A trio of researchers is offering fresh evidence aimed at puncturing the notion that private schools operate more freely and respond better to their “customers” than do the public schools serving children from the same neighborhoods and income levels.
“We were actually surprised at how few differences we found,” said Luis A. Benveniste, the lead author of the book All Else Equal: Are Public and Private Schools Different?, which was released this month by the New York City-based RoutledgeFalmer publishing company. “In the absence of the religious imagery on the walls, it’s really hard to tell whether you’re in a private school or a public school.”
Mr. Benveniste’s co-authors are Martin Carnoy, a professor of education and economics at Stanford University, and Richard Rothstein, an economist who is a research associate at the Economic Policy Institute in Washington. They base their observations on in-depth studies of 16 public, private, and charter schools for elementary and middle school students in two metropolitan areas in California.
The results are timely and controversial because they raise new questions about policies based on the premise that injecting some marketplace competition into public school systems will improve them. That is a key principle behind the “No Child Left Behind Act” of 2001, the most recent revision of the federal Elementary and Secondary Education Act. It is designed to allow parents whose children attend persistently failing schools to enroll them in public schools elsewhere.
Terry M. Moe, the Stanford University professor who, with John E. Chubb, wrote Politics, Markets, and America’s Schools, the 1989 book credited with inspiring much of the ongoing national debate over school choice, was critical of the new findings last week. That earlier book, which was based on data from a nationwide survey of public and private schools, suggested that private schools have more latitude in hiring and firing teachers and fewer bureaucratic constraints than public schools do.
“This flies in the face of everything we know about public and private schools,” Mr. Moe said of the new book. “No conclusions can be drawn with any confidence from such a small sample.”
For their part, the researchers say they make no claims that their work is based on random or even nationally representative samples of schools.
Freedom to Fire?
“We said, ‘OK, let’s look at a wide range of public and private schools to see if they function differently,’” said Mr. Carnoy. “If this was so apparent, then we certainly should have found these differences in the group of schools we looked at.”
Instead, the biggest differences the researchers saw between the schools they studied fell along socioeconomic lines. In other words, private schools serving students from low-income families were more like the public schools serving similar populations than either the private or public schools serving more affluent communities. The same was also true for the better-off private and public schools.
For instance, the researchers found educators in poorer private schools—particularly Roman Catholic schools—had no more latitude than public school educators in the same communities to try innovative teaching ideas or veer from the prescribed curriculum, according to the authors.

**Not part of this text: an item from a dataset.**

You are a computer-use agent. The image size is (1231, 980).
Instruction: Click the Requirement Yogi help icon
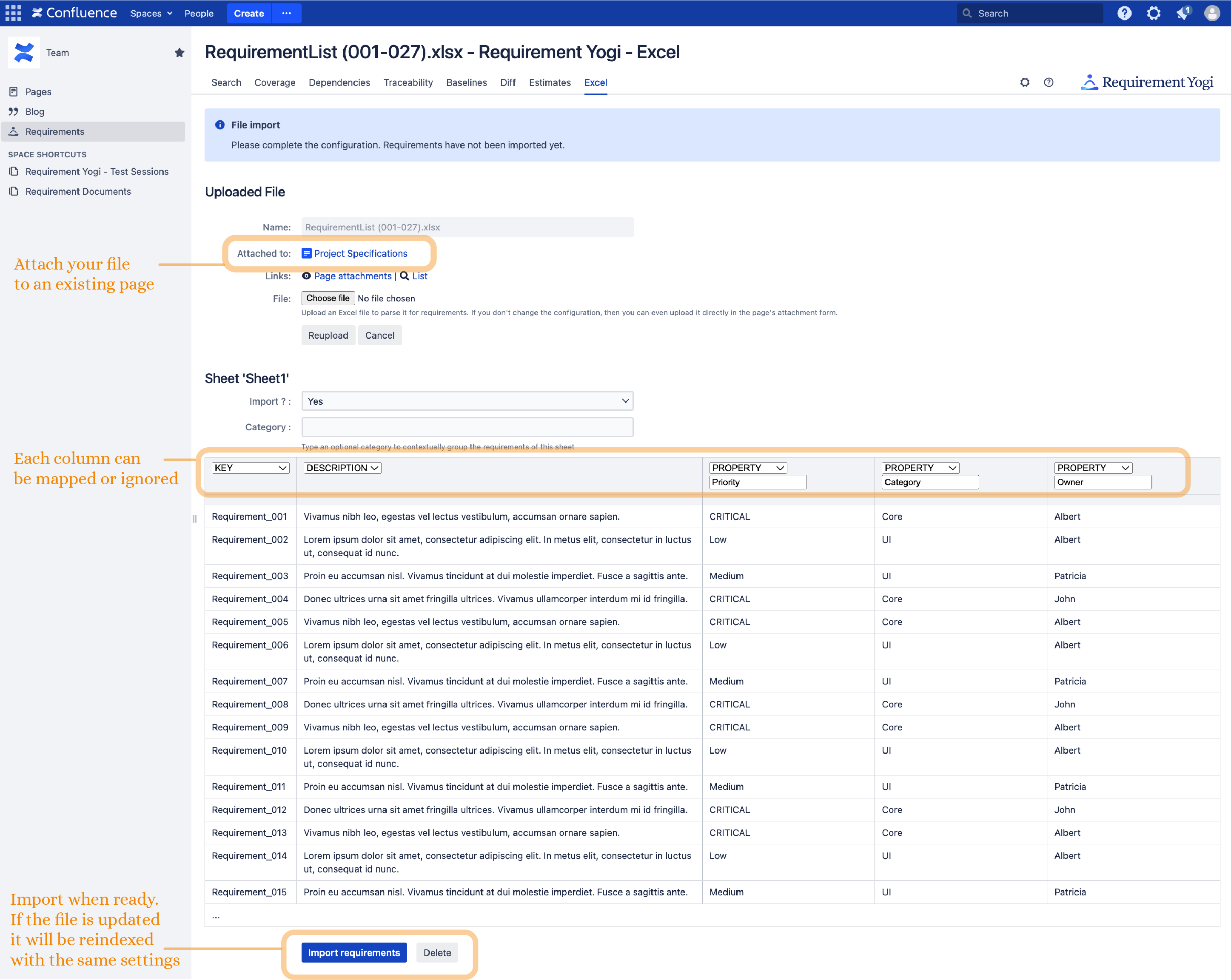pos(1048,82)
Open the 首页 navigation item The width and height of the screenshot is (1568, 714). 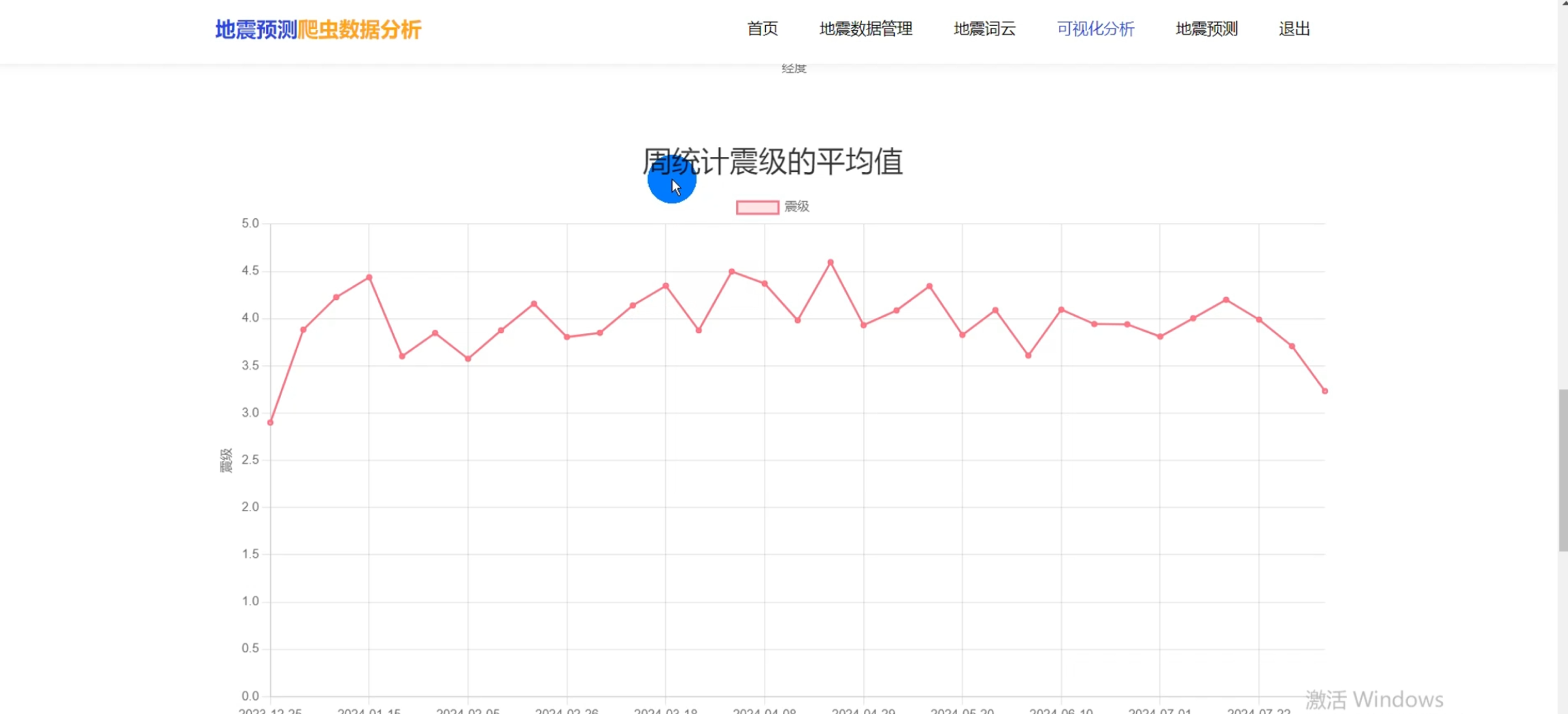coord(761,29)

“One of the things we were struck by is the amount of direction that archdioceses impart to Catholic schools,” said Mr. Benveniste, who was a graduate student in education at Stanford when the study was conducted. “It’s a highly regulated environment.”
Likewise, the researchers found that private school administrators in some of the same low-income schools rarely fired teachers. Their hesitation came because they knew that, in the face of widespread teacher shortages, they would have a hard time finding replacements and because they feared lawsuits from disgruntled teachers—just as public school administrators said they did.
Also, in both the public and private schools attended by children from poor families, teachers complained that parents were not involved in their children’s schooling.
The opposite was true, however, in the better-off public and private schools, where administrators complained of too much parent involvement.
“In some ways, parents have a greater right of participation in those [higher-income] public schools than in private schools,” Mr. Carnoy added. “I think parents are much more careful about what they say in a private school because they know there’s a waiting list.”
He said the private schools he visited can—and often do—ask families to consider withdrawing their children when parental demands get too vehement. They were, in fact, more likely to ask students to withdraw than to fire teachers.
The evidence adds to a growing body of studies offering mixed findings on whether poor, urban public school students score higher on standardized tests when they’re allowed to transfer to private schools. In the end, said the authors of All Else Equal, it may be unreasonable to expect competition to foster markedly different schools than those that exist now, because parents are cautious consumers.
“Parents have traditional views of what they want schools to be like,” Mr. Carnoy said. “They’re not going to go in for any wild stuff.”